As we know, God then says “let there be light” but the Jewish sages say it can’t be the physical Sun because the Sun was created later, so what is that “light” that God originally created?

The answer is that it is a unique special light called the “OR HAGANUZ,” a mystical spiritual and omnipotent “HIDDEN LIGHT” that is hidden away from human eyes and that only the righteous among humanity will merit to witness, since it is an aura in closer proximity to God than anything else.

What it is exactly we cannot fully comprehend in our current corporeal existence, but is so powerful that its at the core of the Torah and the Jewish Soul and it can and does dispel and banish all forms of darkness. It is the secret miracle ingredient that propelled the Maccabees, the light of the Menorah in the Jewish Temple, and hence of our own channukiyot, the miraculous victories of today’s Jewish army, and the festival of Hannukah!

It is the power of that original olden Hidden Light of the Or Haganuz that we light up when we light the Hannukah candles evoking in ourselves the ability to overcome both physical and spiritual darkness. What we are celebrating is far, far higher that what we assume. Every Jew who lights a Hannukah Menorah is connecting with the same line of divinity that the Kohanim (Jewish Priests) did when they lit and kept the original Menorah burning bright in the Beit Hamikkdash, a light that went forth from there to shine upon the Land of Israel and the world beyond.
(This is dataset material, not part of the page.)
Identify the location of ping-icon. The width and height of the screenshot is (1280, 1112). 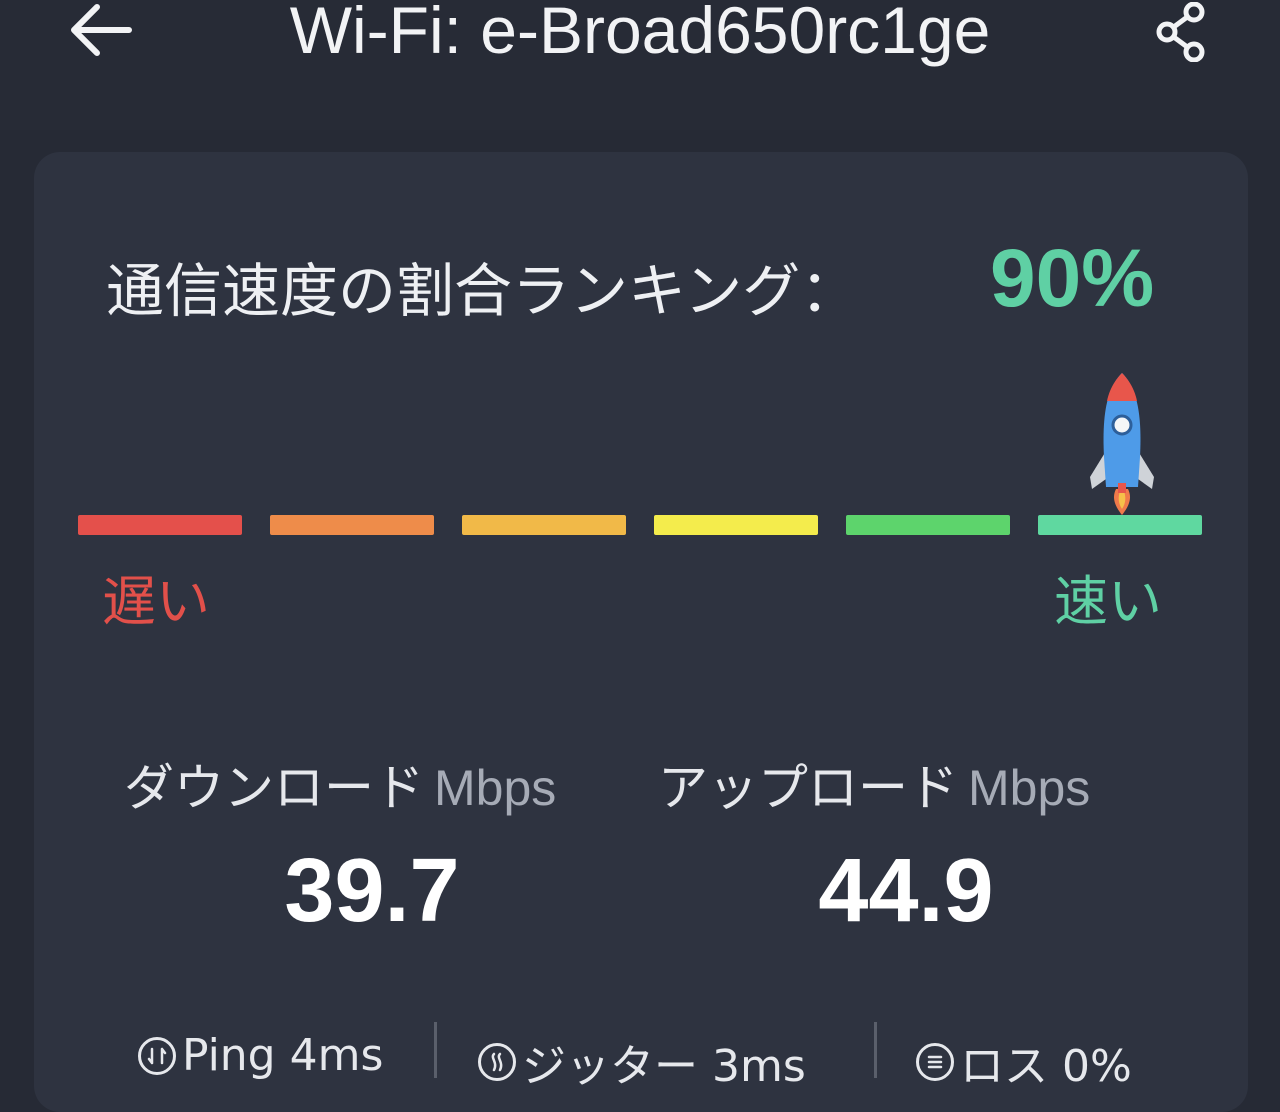
(157, 1056).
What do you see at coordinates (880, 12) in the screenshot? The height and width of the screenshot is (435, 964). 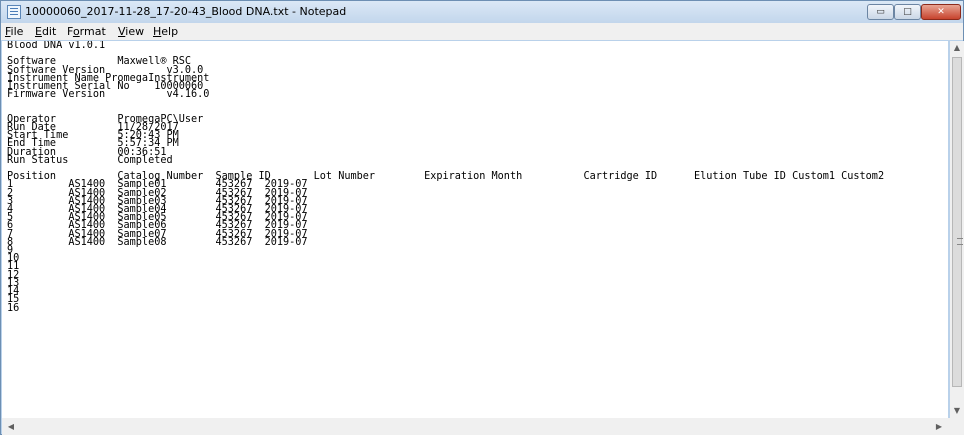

The Or Haganuz, the Hidden Light that shines bright from God at Creation, to the Menorah in the Jewish Temple, through the victory and essence of Hannukah, as directed and established by the Jewish Sages as a permanent ritual and holiday to performed by all Jews for the last two thousand years and counting, stretching into the future when the original Hidden Light will be hidden no more and Gods’ truth through His Torah will illuminate the world forevermore until the end of times.

As Jews say on the last day of Hannukah: Vezot Hannukah – And This Is Hannukah!